TASK PROMPT — Please format the lines below as a numbered list, leaving out any blank lines.

EXERCISE INPUTS —
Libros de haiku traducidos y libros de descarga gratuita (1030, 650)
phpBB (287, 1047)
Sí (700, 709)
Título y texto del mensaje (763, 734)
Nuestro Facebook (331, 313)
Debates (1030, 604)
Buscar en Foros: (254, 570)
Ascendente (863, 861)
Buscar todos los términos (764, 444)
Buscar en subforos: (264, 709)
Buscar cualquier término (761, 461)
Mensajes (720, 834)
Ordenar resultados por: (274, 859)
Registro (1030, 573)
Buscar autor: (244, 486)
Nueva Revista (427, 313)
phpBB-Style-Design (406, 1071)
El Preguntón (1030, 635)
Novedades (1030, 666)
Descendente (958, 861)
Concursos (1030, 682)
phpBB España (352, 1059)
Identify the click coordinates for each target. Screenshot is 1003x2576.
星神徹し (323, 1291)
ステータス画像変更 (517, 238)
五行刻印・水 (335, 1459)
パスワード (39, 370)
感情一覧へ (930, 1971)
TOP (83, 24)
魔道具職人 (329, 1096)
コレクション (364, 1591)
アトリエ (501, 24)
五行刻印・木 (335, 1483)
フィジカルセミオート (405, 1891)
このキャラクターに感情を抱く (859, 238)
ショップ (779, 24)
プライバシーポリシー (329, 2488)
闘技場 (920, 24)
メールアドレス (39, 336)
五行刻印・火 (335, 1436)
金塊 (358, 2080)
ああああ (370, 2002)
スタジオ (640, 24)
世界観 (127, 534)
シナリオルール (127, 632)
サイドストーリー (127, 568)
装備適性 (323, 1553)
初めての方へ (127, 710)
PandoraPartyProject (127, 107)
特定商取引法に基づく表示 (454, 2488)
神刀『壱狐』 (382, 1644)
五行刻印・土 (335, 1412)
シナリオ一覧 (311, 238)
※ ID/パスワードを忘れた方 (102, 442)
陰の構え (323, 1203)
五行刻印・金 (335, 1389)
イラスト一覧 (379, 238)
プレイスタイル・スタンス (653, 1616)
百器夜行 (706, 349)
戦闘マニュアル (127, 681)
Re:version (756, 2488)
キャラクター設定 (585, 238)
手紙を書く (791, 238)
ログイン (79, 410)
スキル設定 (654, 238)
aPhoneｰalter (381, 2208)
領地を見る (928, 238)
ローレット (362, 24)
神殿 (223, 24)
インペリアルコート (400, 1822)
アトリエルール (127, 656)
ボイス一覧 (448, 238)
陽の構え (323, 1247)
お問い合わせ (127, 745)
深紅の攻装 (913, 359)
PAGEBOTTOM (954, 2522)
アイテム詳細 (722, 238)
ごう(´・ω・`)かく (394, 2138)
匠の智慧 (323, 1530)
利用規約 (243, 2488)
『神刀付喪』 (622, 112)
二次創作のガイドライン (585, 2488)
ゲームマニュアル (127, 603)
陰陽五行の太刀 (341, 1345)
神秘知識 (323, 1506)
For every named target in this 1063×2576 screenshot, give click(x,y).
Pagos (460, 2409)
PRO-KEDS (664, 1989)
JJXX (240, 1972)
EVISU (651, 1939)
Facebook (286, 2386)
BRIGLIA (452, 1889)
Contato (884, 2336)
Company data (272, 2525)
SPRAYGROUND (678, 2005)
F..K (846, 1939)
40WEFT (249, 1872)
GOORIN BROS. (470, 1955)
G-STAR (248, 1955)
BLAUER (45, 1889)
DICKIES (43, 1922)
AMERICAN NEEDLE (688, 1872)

TASK SOLUTION —
1. Libros de haiku traducidos y libros de descarga gratuita (1030, 650)
2. phpBB (287, 1047)
3. Sí (700, 709)
4. Título y texto del mensaje (763, 734)
5. Nuestro Facebook (331, 313)
6. Debates (1030, 604)
7. Buscar en Foros: (254, 570)
8. Ascendente (863, 861)
9. Buscar todos los términos (764, 444)
10. Buscar en subforos: (264, 709)
11. Buscar cualquier término (761, 461)
12. Mensajes (720, 834)
13. Ordenar resultados por: (274, 859)
14. Registro (1030, 573)
15. Buscar autor: (244, 486)
16. Nueva Revista (427, 313)
17. phpBB-Style-Design (406, 1071)
18. El Preguntón (1030, 635)
19. Novedades (1030, 666)
20. Descendente (958, 861)
21. Concursos (1030, 682)
22. phpBB España (352, 1059)
23. Identify the click coordinates for each target. Screenshot is 1003x2576.
24. 星神徹し (323, 1291)
25. ステータス画像変更 (517, 238)
26. 五行刻印・水 (335, 1459)
27. パスワード (39, 370)
28. 感情一覧へ (930, 1971)
29. TOP (83, 24)
30. 魔道具職人 (329, 1096)
31. コレクション (364, 1591)
32. アトリエ (501, 24)
33. 五行刻印・木 (335, 1483)
34. フィジカルセミオート (405, 1891)
35. このキャラクターに感情を抱く (859, 238)
36. ショップ (779, 24)
37. プライバシーポリシー (329, 2488)
38. 闘技場 (920, 24)
39. メールアドレス (39, 336)
40. 五行刻印・火 (335, 1436)
41. 金塊 (358, 2080)
42. ああああ (370, 2002)
43. スタジオ (640, 24)
44. 世界観 (127, 534)
45. シナリオルール (127, 632)
46. サイドストーリー (127, 568)
47. 装備適性 (323, 1553)
48. 初めての方へ (127, 710)
49. PandoraPartyProject (127, 107)
50. 特定商取引法に基づく表示 (454, 2488)
51. 神刀『壱狐』 (382, 1644)
52. 五行刻印・土 (335, 1412)
53. シナリオ一覧 (311, 238)
54. ※ ID/パスワードを忘れた方 (102, 442)
55. 陰の構え (323, 1203)
56. 五行刻印・金 (335, 1389)
57. イラスト一覧 (379, 238)
58. プレイスタイル・スタンス (653, 1616)
59. 百器夜行 (706, 349)
60. 戦闘マニュアル (127, 681)
61. Re:version (756, 2488)
62. キャラクター設定 (585, 238)
63. 手紙を書く (791, 238)
64. ログイン (79, 410)
65. スキル設定 (654, 238)
66. aPhoneｰalter (381, 2208)
67. 領地を見る (928, 238)
68. ローレット (362, 24)
69. 神殿 (223, 24)
70. インペリアルコート (400, 1822)
71. アトリエルール (127, 656)
72. ボイス一覧 (448, 238)
73. 陽の構え (323, 1247)
74. お問い合わせ (127, 745)
75. 深紅の攻装 (913, 359)
76. PAGEBOTTOM (954, 2522)
77. アイテム詳細 (722, 238)
78. ごう(´・ω・`)かく (394, 2138)
79. 匠の智慧 (323, 1530)
80. 利用規約 (243, 2488)
81. 『神刀付喪』 (622, 112)
82. 二次創作のガイドライン (585, 2488)
83. ゲームマニュアル (127, 603)
84. 陰陽五行の太刀 (341, 1345)
85. 神秘知識 (323, 1506)
86. For every named target in this 1063×2576 screenshot, give click(x,y).
87. Pagos (460, 2409)
88. PRO-KEDS (664, 1989)
89. JJXX (240, 1972)
90. EVISU (651, 1939)
91. Facebook (286, 2386)
92. BRIGLIA (452, 1889)
93. Contato (884, 2336)
94. Company data (272, 2525)
95. SPRAYGROUND (678, 2005)
96. F..K (846, 1939)
97. 40WEFT (249, 1872)
98. GOORIN BROS. (470, 1955)
99. G-STAR (248, 1955)
100. BLAUER (45, 1889)
101. DICKIES (43, 1922)
102. AMERICAN NEEDLE (688, 1872)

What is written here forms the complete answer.